Urban Meyer is one of the best recruiting coaches in the nation. There’s no arguing that. Shortly after being named the head coach at Ohio State, Meyer was able to convince several major prospects to “flip” their commitments to join the Buckeyes in a Signing Day coup. While this is second nature in other conferences, especially the SEC, this is an entirely different way to play the game in Big Ten country. Will the so-called “Meyer effect” cause other coaches in the conference to step up their games when it comes to recruiting?
2. Can a team rise up to grab the spotlight away from the controversies?
Like it or not, a good deal of the attention in the Big Ten this year will go toward both Ohio State and Penn State, simply because of their circumstances. But Michigan has a huge opportunity in this opening week to turn the attention away from scandals and controversies and back to the football field. Michigan State also opens with an intriguing game against Boise State. Will either team have a strong enough performance to snag the spotlight?
3. Will Penn State be relevant?
It’s been a year like no other in State College. With the loss of a number of transfers – including star running back Silas Redd to USC – the Nittany Lions have a lot to overcome. But there are some pieces returning, including most of the defense and senior quarterback Matt McGloin. A lot will ride on how the team opens its season, particularly its Sept. 22 game against Temple. Last year, Penn State squeaked out a 14-10 win over the Owls, a game that Temple arguably should have won. If the Nittany Lions exit September with a winning record, the possibility of a 6-6 season will exist.
4. Can the Big Ten live up to expectations?

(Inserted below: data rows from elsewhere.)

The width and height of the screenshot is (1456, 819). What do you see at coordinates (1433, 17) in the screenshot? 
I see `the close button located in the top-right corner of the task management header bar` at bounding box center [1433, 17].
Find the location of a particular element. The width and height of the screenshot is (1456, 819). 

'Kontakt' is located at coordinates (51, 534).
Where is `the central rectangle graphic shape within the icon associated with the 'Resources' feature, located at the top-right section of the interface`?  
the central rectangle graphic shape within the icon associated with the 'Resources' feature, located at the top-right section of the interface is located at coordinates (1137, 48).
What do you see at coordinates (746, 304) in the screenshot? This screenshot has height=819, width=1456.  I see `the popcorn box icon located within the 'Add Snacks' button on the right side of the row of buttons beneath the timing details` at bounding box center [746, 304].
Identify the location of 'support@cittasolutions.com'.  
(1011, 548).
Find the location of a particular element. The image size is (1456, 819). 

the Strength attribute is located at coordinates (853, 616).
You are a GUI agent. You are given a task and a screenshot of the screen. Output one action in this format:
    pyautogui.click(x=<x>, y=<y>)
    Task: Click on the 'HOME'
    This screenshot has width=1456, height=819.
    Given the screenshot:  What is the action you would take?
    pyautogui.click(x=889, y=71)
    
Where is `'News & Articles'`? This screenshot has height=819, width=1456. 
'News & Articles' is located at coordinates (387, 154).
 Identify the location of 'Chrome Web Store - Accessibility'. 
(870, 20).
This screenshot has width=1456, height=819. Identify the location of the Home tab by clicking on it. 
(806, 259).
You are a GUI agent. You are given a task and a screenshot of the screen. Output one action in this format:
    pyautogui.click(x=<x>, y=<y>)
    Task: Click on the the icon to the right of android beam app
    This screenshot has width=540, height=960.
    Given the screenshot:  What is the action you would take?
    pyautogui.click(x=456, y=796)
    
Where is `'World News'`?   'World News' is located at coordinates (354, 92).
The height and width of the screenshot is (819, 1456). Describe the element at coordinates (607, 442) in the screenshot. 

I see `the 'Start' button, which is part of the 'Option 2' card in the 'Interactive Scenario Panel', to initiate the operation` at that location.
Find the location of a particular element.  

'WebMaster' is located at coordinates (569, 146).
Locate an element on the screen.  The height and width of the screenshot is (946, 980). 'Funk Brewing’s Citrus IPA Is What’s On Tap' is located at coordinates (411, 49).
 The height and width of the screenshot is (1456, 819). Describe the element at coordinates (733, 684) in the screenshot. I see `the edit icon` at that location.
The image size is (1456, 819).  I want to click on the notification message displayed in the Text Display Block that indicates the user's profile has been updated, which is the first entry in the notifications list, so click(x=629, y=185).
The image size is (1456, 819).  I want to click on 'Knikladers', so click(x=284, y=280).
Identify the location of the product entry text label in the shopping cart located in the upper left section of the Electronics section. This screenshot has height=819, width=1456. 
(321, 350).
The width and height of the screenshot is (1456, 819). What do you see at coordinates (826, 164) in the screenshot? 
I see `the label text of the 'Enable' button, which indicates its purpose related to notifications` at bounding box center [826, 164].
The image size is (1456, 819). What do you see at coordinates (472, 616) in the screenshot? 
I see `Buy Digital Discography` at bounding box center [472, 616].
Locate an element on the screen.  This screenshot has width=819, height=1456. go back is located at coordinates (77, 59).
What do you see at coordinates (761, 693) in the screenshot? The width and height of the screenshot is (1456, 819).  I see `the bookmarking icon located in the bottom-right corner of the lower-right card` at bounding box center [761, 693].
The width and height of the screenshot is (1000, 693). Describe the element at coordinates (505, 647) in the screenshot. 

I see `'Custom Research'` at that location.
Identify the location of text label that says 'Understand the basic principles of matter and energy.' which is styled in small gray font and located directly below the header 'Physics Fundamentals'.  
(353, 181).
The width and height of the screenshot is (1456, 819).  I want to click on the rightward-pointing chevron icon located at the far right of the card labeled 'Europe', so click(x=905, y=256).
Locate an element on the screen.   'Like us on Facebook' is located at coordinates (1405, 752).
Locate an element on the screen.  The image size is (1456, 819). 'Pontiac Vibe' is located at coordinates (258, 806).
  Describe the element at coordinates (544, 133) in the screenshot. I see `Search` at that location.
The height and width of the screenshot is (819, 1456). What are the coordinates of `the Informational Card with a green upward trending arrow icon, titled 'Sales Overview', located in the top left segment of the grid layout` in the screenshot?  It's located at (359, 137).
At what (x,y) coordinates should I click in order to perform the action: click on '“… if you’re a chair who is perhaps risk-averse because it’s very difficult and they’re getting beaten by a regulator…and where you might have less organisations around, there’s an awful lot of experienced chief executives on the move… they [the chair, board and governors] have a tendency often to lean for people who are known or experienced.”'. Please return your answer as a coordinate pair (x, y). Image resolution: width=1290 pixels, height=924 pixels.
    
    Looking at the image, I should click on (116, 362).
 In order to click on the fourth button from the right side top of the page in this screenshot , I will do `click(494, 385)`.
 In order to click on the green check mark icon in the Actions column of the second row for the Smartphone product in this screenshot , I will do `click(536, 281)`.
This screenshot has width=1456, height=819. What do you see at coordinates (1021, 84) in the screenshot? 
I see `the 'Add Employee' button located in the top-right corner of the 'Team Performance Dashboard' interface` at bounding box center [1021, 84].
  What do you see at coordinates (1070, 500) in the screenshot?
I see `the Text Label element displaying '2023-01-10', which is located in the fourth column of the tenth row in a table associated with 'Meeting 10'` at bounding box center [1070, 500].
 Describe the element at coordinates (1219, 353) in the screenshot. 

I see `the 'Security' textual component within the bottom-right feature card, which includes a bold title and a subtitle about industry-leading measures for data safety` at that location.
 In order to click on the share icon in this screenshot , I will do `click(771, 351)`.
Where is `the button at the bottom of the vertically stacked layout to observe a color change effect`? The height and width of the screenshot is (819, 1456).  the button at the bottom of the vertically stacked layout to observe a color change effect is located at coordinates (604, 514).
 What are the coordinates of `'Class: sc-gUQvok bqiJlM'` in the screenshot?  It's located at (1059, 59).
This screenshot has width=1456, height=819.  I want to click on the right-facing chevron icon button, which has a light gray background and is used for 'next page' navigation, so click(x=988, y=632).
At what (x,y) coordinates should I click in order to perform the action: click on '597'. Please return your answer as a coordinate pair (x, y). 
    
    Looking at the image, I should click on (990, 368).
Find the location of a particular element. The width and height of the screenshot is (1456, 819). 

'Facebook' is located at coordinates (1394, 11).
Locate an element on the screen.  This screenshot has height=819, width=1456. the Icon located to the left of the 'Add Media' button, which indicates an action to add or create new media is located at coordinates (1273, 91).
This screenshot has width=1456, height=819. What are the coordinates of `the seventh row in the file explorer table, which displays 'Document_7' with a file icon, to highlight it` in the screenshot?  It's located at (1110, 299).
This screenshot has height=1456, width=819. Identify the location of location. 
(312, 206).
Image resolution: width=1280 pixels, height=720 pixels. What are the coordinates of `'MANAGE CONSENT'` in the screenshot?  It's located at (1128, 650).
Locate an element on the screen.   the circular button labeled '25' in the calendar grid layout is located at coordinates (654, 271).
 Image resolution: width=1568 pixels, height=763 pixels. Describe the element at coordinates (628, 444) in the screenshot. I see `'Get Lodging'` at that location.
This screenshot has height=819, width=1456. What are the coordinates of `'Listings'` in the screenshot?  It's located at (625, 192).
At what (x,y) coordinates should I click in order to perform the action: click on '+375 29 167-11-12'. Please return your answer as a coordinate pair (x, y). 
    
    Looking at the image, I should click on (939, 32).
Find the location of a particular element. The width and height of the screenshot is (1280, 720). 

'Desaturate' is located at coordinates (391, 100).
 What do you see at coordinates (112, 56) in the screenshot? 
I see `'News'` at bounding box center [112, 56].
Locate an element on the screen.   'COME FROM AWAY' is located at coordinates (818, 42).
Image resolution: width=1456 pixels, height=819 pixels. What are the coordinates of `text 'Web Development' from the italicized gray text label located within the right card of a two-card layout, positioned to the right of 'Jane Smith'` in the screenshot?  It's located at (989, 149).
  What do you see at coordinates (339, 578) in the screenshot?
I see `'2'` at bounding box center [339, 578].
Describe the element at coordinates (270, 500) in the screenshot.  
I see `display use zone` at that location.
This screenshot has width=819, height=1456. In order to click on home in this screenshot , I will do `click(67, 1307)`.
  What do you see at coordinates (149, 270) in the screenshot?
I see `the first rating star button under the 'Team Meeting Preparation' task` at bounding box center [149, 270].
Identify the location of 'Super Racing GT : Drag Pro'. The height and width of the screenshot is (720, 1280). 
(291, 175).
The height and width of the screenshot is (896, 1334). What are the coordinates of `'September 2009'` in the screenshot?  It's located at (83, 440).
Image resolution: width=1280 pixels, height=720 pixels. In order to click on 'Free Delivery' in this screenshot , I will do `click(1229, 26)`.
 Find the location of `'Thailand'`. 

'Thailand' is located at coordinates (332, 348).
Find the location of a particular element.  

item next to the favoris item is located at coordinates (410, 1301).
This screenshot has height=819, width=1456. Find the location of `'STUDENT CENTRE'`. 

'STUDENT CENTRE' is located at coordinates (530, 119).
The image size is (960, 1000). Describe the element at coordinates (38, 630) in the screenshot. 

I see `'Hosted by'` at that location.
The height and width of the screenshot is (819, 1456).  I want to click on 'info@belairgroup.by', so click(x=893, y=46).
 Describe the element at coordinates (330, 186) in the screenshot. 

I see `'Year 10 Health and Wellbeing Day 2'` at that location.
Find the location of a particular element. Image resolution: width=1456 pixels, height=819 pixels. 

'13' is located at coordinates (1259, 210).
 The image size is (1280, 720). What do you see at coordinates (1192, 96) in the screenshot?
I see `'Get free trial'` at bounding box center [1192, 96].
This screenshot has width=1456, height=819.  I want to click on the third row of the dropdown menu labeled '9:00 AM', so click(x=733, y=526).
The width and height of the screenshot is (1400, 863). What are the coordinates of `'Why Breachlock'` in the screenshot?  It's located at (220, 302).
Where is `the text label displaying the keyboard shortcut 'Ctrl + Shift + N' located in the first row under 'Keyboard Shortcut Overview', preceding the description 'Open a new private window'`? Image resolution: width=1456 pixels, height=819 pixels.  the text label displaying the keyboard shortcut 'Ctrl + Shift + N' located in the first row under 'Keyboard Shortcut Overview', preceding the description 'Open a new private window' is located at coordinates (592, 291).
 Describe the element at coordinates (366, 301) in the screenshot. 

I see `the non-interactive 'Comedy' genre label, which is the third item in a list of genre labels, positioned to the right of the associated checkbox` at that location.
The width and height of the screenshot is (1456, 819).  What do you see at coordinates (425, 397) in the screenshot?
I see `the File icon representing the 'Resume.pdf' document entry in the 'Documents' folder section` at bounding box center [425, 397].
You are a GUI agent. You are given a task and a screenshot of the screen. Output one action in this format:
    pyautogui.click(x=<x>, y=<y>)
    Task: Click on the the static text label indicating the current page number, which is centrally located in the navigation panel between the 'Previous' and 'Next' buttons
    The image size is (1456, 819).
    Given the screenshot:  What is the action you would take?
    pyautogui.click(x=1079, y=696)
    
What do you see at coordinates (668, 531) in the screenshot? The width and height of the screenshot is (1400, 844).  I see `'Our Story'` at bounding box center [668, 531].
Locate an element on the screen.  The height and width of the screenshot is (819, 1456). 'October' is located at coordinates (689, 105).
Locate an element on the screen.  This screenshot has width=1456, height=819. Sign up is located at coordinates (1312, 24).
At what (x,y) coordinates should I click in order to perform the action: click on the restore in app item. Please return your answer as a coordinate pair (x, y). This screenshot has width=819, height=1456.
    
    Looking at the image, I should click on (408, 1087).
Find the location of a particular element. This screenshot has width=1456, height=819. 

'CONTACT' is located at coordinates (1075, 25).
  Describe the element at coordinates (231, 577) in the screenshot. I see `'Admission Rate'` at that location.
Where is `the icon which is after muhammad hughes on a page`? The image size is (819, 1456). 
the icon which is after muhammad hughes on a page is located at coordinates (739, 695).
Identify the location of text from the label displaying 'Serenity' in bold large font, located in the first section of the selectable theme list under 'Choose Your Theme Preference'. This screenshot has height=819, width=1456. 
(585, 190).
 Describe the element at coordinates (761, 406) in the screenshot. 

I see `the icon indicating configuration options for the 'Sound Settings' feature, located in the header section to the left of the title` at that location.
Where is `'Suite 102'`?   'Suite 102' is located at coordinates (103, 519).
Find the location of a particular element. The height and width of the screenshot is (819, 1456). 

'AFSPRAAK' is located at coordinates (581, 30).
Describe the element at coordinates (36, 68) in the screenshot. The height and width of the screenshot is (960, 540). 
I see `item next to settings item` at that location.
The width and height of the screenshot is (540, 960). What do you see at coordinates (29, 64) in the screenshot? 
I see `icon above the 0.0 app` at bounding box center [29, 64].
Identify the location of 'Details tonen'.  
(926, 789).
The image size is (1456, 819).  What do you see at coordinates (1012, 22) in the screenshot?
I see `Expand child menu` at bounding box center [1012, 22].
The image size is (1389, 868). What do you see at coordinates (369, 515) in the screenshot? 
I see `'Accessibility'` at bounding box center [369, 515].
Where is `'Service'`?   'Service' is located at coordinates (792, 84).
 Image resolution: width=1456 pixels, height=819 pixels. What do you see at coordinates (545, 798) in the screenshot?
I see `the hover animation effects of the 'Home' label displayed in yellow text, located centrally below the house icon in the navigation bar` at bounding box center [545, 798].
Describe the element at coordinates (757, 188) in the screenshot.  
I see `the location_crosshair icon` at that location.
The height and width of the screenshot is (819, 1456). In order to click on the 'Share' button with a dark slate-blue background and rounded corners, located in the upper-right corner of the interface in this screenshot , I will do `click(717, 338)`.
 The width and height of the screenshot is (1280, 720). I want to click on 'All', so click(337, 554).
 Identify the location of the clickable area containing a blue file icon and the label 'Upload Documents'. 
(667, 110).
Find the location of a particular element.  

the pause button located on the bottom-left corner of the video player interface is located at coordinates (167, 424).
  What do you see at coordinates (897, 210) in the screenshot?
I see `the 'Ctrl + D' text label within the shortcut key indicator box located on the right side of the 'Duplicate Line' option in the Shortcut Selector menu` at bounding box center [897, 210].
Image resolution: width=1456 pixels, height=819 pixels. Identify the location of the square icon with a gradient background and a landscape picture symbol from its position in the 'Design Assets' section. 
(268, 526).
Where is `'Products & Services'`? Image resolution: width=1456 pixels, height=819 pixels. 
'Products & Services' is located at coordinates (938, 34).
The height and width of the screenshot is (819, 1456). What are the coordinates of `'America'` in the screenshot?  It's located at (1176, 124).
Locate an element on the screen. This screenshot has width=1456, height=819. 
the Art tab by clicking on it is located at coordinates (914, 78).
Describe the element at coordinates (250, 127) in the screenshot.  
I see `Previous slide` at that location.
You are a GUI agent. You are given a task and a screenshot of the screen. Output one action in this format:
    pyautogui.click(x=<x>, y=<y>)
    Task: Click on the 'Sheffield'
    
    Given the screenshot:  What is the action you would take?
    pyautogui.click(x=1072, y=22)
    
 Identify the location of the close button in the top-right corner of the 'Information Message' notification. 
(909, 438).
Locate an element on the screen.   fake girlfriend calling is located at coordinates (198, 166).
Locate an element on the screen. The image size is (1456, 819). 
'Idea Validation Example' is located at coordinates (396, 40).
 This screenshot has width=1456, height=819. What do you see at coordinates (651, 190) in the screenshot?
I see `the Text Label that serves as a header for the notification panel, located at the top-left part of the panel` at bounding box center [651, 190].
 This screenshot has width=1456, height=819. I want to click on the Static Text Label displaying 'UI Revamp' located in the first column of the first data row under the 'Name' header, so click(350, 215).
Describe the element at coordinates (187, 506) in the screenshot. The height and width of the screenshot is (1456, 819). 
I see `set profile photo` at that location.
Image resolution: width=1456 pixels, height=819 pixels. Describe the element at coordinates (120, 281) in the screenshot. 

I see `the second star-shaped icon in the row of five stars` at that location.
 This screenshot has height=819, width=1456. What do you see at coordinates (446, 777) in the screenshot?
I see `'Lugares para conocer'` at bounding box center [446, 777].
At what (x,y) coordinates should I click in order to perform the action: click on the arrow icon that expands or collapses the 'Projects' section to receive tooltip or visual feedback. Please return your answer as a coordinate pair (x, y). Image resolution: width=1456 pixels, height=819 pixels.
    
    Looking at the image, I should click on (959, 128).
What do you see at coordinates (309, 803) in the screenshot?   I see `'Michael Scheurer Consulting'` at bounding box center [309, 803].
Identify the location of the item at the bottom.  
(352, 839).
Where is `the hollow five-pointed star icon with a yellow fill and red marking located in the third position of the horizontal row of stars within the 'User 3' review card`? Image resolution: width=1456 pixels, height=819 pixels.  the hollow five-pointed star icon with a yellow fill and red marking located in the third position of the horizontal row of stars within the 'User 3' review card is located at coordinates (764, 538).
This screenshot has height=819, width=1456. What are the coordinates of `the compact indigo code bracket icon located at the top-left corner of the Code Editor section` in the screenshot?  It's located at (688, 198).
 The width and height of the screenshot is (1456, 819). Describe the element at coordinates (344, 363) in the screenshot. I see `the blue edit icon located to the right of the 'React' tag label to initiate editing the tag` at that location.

According to the Athlon Sports preseason ranking, there are three conferences with five teams each in the Top 25: The Big 12, the SEC … and the Big Ten. It wasn’t all that long ago that the Big Ten was criticized for its teams’ lackluster performances in bowl games. (Remember the 0-5 performance on Jan. 1, 2011?) Four of the five ranked teams – Michigan, Nebraska, Wisconsin and Michigan State – have the opportunity this season to make their marks on the national scene. Will this finally be the year – even without Ohio State and Penn State – that the Big Ten steps up to the same plate as the two perennial postseason powerhouse conferences?